* Records for this task
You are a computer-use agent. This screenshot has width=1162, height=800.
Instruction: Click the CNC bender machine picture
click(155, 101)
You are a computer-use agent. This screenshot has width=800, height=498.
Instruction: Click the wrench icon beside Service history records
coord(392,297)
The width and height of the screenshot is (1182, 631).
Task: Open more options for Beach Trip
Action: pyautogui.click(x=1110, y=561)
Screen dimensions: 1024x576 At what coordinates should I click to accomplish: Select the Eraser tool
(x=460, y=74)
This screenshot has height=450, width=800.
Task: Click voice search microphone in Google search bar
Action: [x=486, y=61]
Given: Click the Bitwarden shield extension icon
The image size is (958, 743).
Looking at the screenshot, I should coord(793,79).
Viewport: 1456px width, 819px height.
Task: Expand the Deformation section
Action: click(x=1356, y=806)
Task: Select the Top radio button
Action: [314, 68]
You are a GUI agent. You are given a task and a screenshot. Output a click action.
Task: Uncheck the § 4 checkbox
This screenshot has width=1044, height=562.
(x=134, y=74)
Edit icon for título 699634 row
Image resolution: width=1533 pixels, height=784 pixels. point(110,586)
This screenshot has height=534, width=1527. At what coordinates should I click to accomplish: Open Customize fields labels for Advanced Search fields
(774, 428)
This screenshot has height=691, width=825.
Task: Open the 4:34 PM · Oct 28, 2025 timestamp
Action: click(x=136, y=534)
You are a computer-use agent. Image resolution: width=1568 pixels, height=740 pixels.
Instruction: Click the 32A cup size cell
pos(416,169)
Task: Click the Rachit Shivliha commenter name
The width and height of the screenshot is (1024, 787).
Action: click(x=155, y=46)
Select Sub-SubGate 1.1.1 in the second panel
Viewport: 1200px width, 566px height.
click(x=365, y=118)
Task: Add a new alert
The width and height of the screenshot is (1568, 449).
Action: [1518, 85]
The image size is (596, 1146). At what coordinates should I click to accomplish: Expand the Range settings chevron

* Problem
Across the data above, how many lines include the word "agent"? Give only the count.

* Answer for this exercise
4